Assigned task ::
Please give the lines starting at the first one and ending at the line that contains "center [56, 80]." as a Markdown table with the columns Row and Line, numbering each row, skipping blank lines and leaving the pictures out.
[Start of Attachment]
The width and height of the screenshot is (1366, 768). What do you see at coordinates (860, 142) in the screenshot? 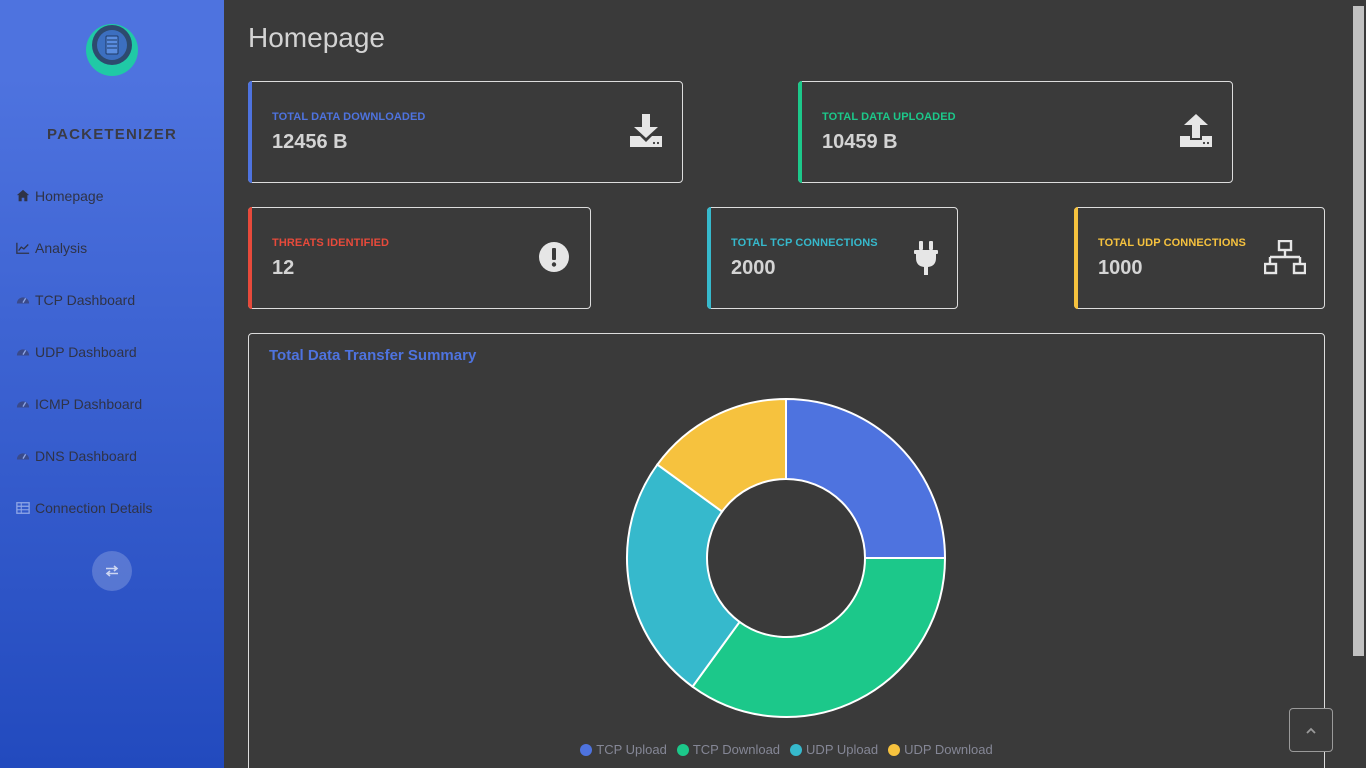
I see `card-value: 10459 B` at bounding box center [860, 142].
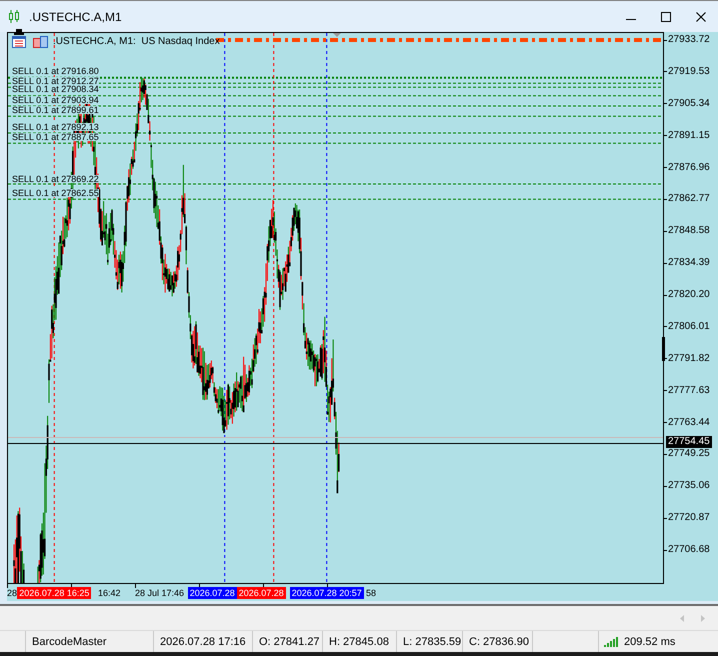  What do you see at coordinates (56, 80) in the screenshot?
I see `order-label: SELL 0.1 at 27912.27` at bounding box center [56, 80].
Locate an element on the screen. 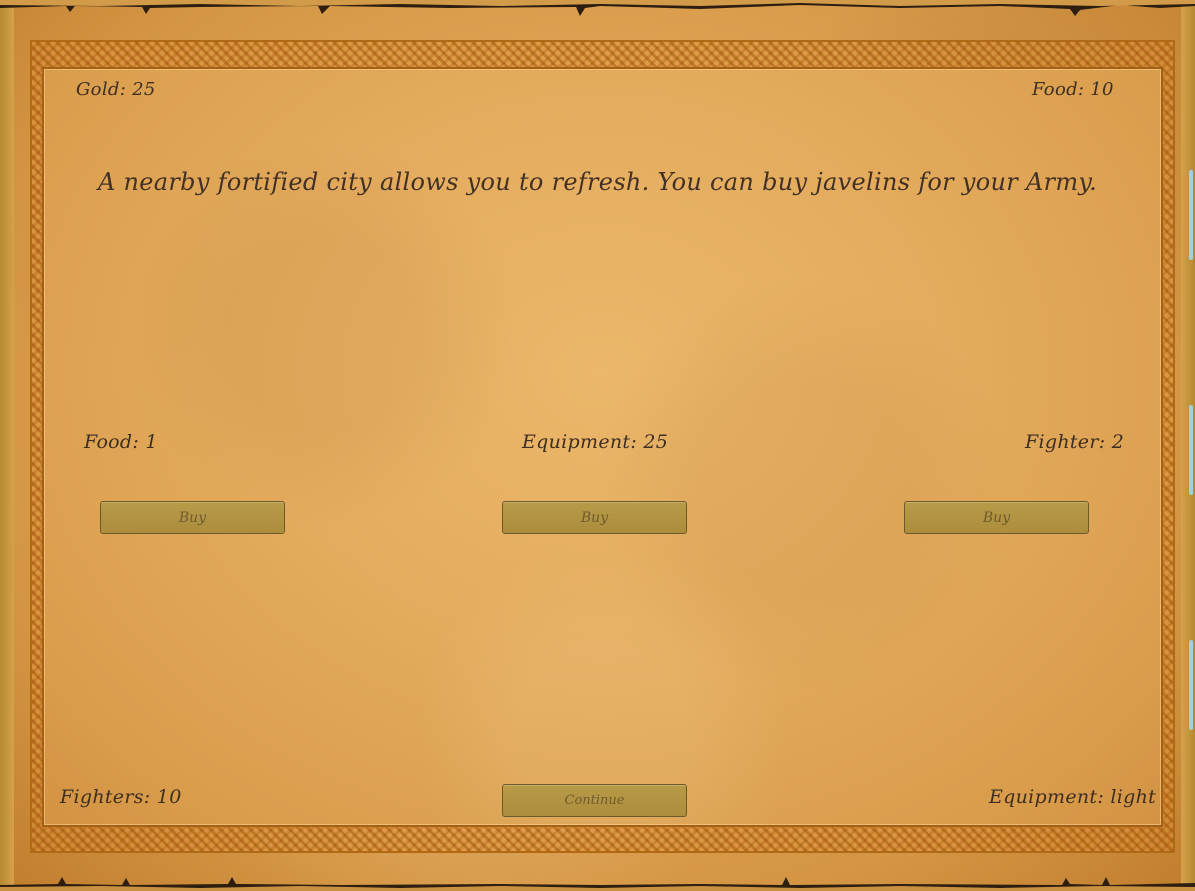 Image resolution: width=1195 pixels, height=891 pixels. torn-edge-top is located at coordinates (598, 8).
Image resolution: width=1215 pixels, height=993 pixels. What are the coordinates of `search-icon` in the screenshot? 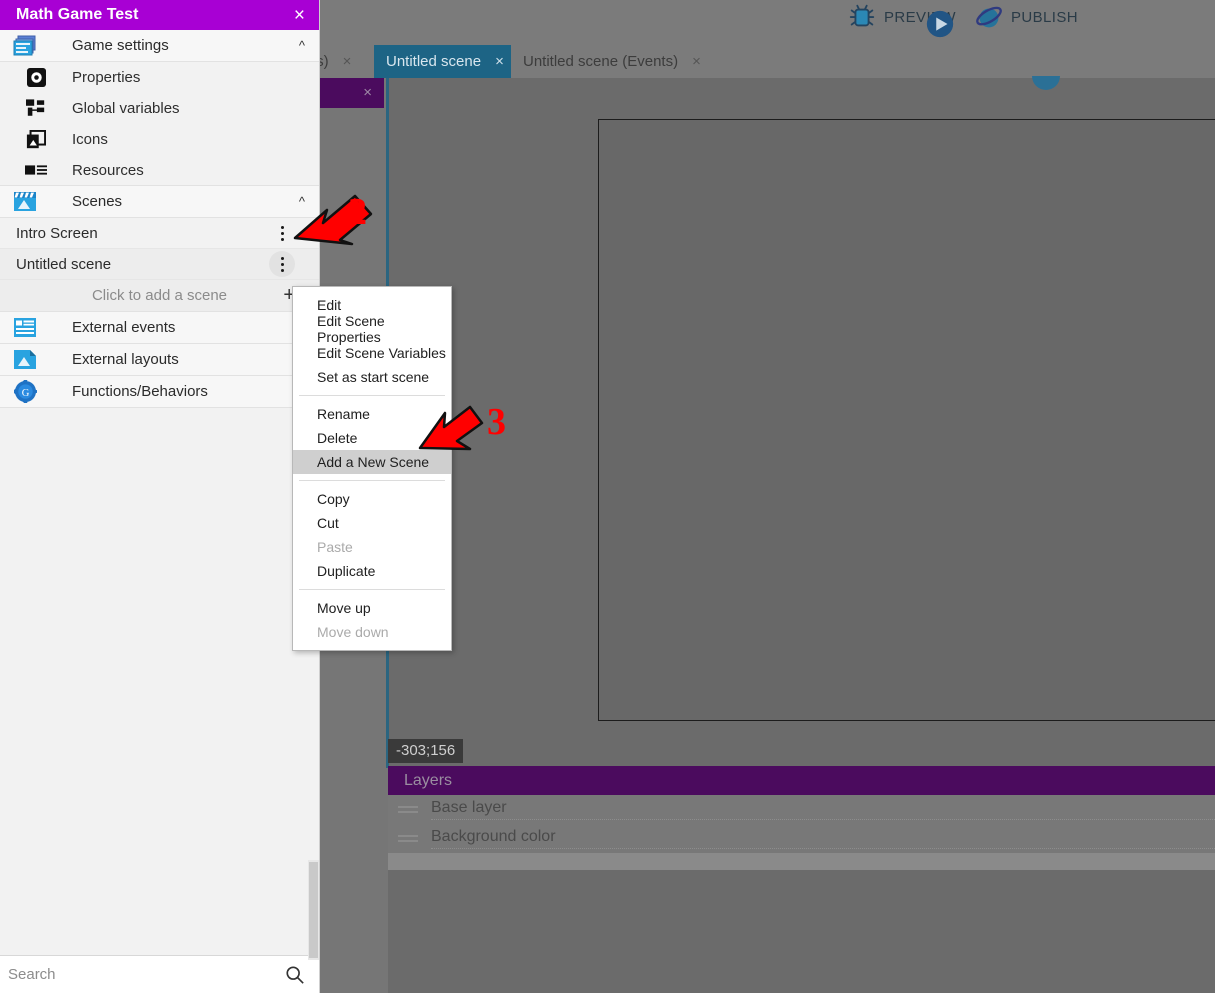 It's located at (295, 975).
[End of Attachment]
Response for this exercise ::
| Row | Line |
|---|---|
| 1 | The width and height of the screenshot is (1366, 768). What do you see at coordinates (860, 142) in the screenshot?  |
| 2 | I see `card-value: 10459 B` at bounding box center [860, 142]. |
| 3 |   What do you see at coordinates (56, 80) in the screenshot? |
| 4 | I see `order-label: SELL 0.1 at 27912.27` at bounding box center [56, 80]. |